Gesamtwertungen: 5 | 10     6 | 10     8 | 10     

Mittwoch, 10. Oktober 2012

Die Bond-Retro; geschüttelt, nicht gerührt #1


»JAMES BOND - 007 JAGT DR. NO«
»DR. NO«
(GB 1962; Regie: Terence Young)

Der auserlesene Weltbürger, der schneidig-drahtige Männlichkeitskrieger, die Galionsfigur des gesunden Sexismus im ersten (offiziellen) Einsatz, selbstverständlich autorisiert mit Doppelnull-Lizenz und echtem Walther PPK-Schusswaffengerät. 007, jene Nummer, die zuvor einschließlich Zigarette und dem abschätzigen Blick auf eine in Rot nagellackierte Dame sinnlich eingeführt wurde, jagt Dr. No (quasselige Weltherrschaft: Joseph Wiseman), und danach war kein einziger Bond-Film mehr so ungeschliffen und so puristisch und so von sich selbst irritiert entlang der harten und der weichen Gesten ohne draufgängerisches Pathos. Ein betäubend schwüler Technicolor-Urlaubsfilm, den man auf ein Glas hochwertigen Wein im eigenen Boot zu hoher See genießt. Connery spielt Bond noch etwas unausgeglichen zwischen jähzorniger Bosheit (er erschießt einen Professor kaltblütig) und überheblicher Skurrilität (er klebt seinen Schrank per Haarsträhne ab, um die Schnüffler zu überführen) zum durch Lüftungsschächte kriechenden John McClane der 60er. Trotzdem kristallisieren sich die Variablen der Bond-Formel heraus, während andere weggekürzt bleiben; kein Song, aber ein elektroheißer Maurice-Binder-Vorspann, keine Spielzeuge, aber ein getarntes Bücherregal, kein Sex, aber ausschweifende Küsse und schokoladensüße Damen (Honey!), kein sonderlich zerstörungswütiger Showdown, aber eine als pompöses Gefängnis kleinstädtisch eingerichtete Ken-Adam-Operationszentrale, radioaktiv und bissig. Die Blechblas-Barry-Rhythmen gewähren Bond indes, eine Tarantel zu erschlagen. Als Bond schlägt, schlägt er im sinnesberauschenden Takt des Barry-Scores.


»LIEBESGRÜßE AUS MOSKAU«
»FROM RUSSIA WITH LOVE«
(GB 1963; Regie: Terence Young)
 
In einer Szene entblößt sich Bond vor der dampfenden Badewanne und zeigt der Kamera seine Brusthaare, die begehrtesten weiblicher, zähnefletschender Begierde.

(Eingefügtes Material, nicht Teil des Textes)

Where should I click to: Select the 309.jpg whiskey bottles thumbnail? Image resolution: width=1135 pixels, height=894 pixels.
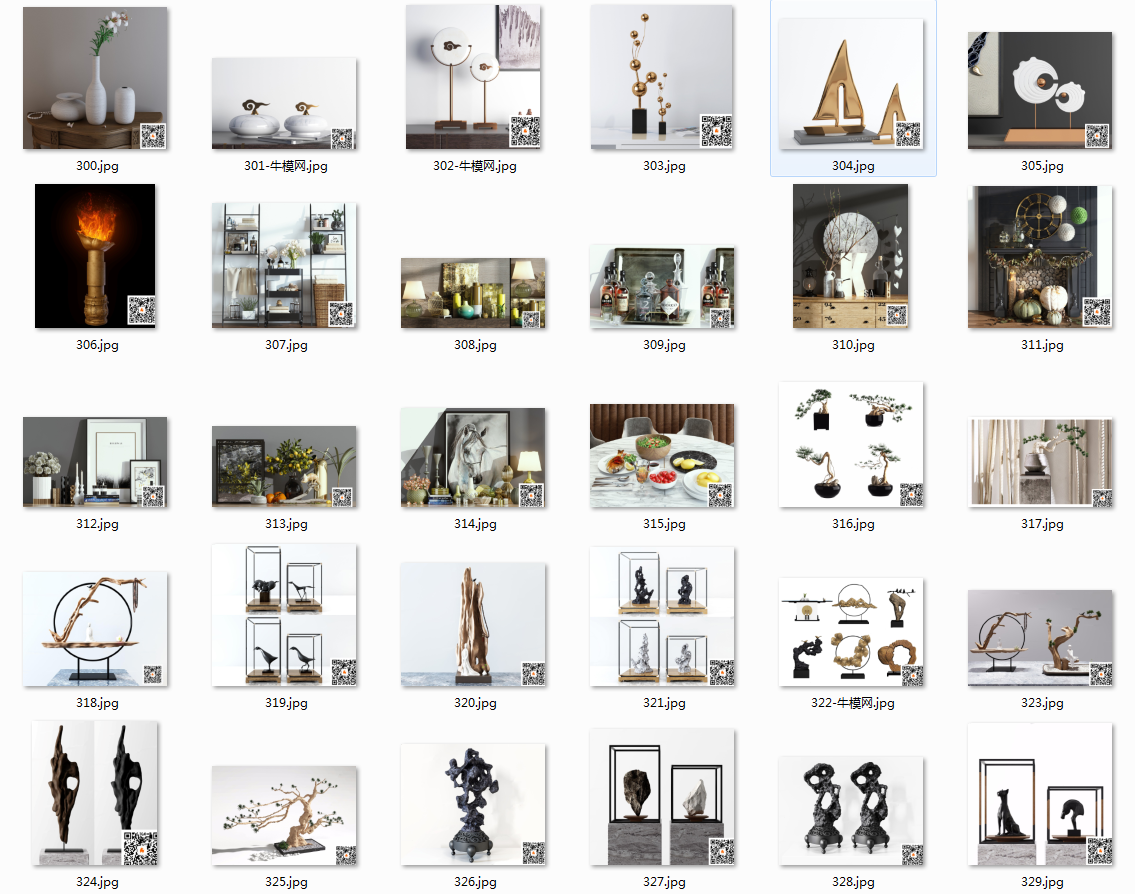pos(662,286)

Connery stellt genauso seine Brusthaare zur Schau wie das zweite Bond-Abenteuer die markante Bond-Ikonographie füttert: der blutige Pistolenlauf zu Beginn, die Rückenansicht Blofelds und die weiße Katze des Schurken, wohingegen Bond als der zerstörerischste Abgesandte des Konsumkapitalismus einen Koffer erhält, dessen Inhalt mörderisch ist. Ohne geschüttelten Wodka-Martini wirft er sich ein weiteres Mal in die Schlacht, und diesmal arbeitet er sich wieder an der nummerierten Hierarchie des "Phantoms" ab. Quer durch Venedig und Istanbul, in denen das Überwachen des Feindes ein Gruß an die freundschaftliche Normalität ist, evoziert der Schutz einer Dechiffriermaschine nahe der Ländergrenzen orientalisch-byzantinische Romantik im Zusammenprall der Kulturen zwischen Briten und Russen. Mancher Einfall trifft ins Schwarze – der Gangster flüchtet durch den Mund eines Frauenplakats, ein Schuh mit Giftmesser, eine "Mission: Impossible"-Maske, eine Hitchcock-Referenz, ein minutiöser Szenenaufbau im Zug, der in einer ungeheuerlichen Prügelei explodiert. Der Kalte Krieg erwärmt währenddessen, man möchte sagen, er war nie heißer, wenn sich die einleitenden Schriftzüge über die wackelnden, vollbusigen Körperteile schlängeln. Ein tanzender Bond, naturalistisch und doch urban, aber unverhohlen chauvinistisch. Da kriegt die Frau Bonds glatt eine gescheuert.      


»GOLDFINGER«
(GB 1964; Regie: Guy Hamilton)

Regisseurwechsel, aus Terence Young mach' Guy Hamilton, prompt wurde Bond zu dem, als der er sich zum Archetyp der Legendenbildung emporschwang. Die Modifizierung Bonds schlägt zwölf, er nimmt endlich seinen extraspeziellen Aston Martin murrend entgegen, betrat davor die Waffenkammer des Waffenmeisters und ist bereit, stets mit Hilfe eines lockeren Spruchs dem Tod von der Schippe zu springen – und seine Widersacher damit wahnsinniger als wahnsinnig zu machen. Wo sich Bond im Vorgänger einer giftigen, schlagringschlagenden Frau gegenübersah, betritt er nun das Feld gegen zwei der schillerndsten Fieslinge in den Rollen ihres Lebens: einmal fettleibig (Gert Fröbe, der die innere Schwärze mit kumpelhaftem Gold überzieht), einmal asiatisch, eben tödlich-scharf (Harold Sakata). Inmitten des innbrünstigen Bassey-Songs, durchbrechendem Laserlicht, drehbaren Billardtischen, brutalen Elektroschocktherapien sowie zwanghaftem Größenwahn gegen westliche Bevormundung, besteht "Goldfinger" mehr oder minder aus obskuren Attrappen und krummer Täuschung in goldiger Ummantelung: das pointierte Kartenspiel, das gerissene Golfspiel, multifunktionale Autos und lackierte Pistolen, ein Flugzeug samt Guckspiegeln, Goldfingers protziges Refugium, das – Achtung NS-Analogie! – vorzugsweise all jene Eindringlinge vergast, die nicht ihr Portemonnaie öffnen. Durfte man in "Dr. No" erstmals in das Innere eines Atomreaktors blicken, reproduzierte Ken Adam für den dritten Teil zudem Fort Knox, ein Kentucky-Traum aus Stahl, Beton und hypnotisierender Schwere.